[Data entries]

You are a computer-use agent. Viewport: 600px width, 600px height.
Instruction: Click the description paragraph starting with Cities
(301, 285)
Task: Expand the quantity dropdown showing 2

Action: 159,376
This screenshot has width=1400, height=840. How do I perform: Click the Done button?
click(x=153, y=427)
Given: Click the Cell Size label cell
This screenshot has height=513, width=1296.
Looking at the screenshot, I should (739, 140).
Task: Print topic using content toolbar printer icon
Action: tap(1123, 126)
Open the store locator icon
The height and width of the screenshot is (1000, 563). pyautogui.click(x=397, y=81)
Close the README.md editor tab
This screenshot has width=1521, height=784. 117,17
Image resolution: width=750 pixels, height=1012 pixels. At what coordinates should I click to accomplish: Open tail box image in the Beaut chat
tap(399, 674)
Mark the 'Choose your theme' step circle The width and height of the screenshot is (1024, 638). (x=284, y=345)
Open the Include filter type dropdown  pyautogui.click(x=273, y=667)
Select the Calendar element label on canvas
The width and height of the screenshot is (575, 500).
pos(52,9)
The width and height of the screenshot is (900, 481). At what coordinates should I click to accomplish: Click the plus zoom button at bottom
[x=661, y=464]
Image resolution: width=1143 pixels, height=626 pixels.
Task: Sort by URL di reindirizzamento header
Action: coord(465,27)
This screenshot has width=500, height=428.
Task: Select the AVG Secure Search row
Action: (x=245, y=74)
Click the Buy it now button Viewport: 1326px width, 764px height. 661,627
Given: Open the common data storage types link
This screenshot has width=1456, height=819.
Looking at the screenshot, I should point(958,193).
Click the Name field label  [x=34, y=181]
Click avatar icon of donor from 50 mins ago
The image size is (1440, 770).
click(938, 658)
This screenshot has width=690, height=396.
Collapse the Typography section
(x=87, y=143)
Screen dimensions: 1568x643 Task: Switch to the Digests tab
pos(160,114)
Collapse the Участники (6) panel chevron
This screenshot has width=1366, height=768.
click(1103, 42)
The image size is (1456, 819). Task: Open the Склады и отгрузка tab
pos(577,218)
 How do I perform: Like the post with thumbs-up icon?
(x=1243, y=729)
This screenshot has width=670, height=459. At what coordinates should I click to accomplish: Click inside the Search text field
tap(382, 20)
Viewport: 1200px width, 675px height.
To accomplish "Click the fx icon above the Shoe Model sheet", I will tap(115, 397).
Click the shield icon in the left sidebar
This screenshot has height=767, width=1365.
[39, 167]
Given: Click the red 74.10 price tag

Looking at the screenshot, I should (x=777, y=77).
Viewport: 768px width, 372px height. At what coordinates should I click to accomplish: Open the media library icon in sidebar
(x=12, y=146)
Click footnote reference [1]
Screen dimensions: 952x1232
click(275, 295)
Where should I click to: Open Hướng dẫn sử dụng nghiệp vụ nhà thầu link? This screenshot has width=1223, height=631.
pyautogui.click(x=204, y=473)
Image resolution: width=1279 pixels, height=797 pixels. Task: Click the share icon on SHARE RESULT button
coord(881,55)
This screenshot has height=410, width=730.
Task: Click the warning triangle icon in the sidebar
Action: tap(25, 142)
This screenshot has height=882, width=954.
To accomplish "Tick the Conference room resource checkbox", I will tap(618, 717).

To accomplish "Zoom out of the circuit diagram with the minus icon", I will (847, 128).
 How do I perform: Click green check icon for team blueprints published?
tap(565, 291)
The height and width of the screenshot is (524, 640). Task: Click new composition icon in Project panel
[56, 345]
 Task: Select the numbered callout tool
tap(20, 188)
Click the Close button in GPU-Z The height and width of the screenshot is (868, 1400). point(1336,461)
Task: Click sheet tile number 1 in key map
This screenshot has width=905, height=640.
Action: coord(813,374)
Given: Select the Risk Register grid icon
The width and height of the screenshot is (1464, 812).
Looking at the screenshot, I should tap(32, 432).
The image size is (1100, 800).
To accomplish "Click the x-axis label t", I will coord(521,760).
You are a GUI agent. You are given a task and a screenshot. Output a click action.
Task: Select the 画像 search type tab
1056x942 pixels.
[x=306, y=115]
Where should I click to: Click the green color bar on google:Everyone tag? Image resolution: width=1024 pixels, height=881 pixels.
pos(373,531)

Work instructions: Reproduce the items verbatim from the line containing "Image resolution: width=1279" through the line containing "Click the Close", including both of those lines.

Correct answer:
Image resolution: width=1279 pixels, height=797 pixels. Task: Click the share icon on SHARE RESULT button
coord(881,55)
This screenshot has height=410, width=730.
Task: Click the warning triangle icon in the sidebar
Action: tap(25, 142)
This screenshot has height=882, width=954.
To accomplish "Tick the Conference room resource checkbox", I will tap(618, 717).

To accomplish "Zoom out of the circuit diagram with the minus icon", I will (847, 128).
 How do I perform: Click green check icon for team blueprints published?
tap(565, 291)
The height and width of the screenshot is (524, 640). Task: Click new composition icon in Project panel
[56, 345]
 Task: Select the numbered callout tool
tap(20, 188)
Click the Close button in GPU-Z The height and width of the screenshot is (868, 1400). point(1336,461)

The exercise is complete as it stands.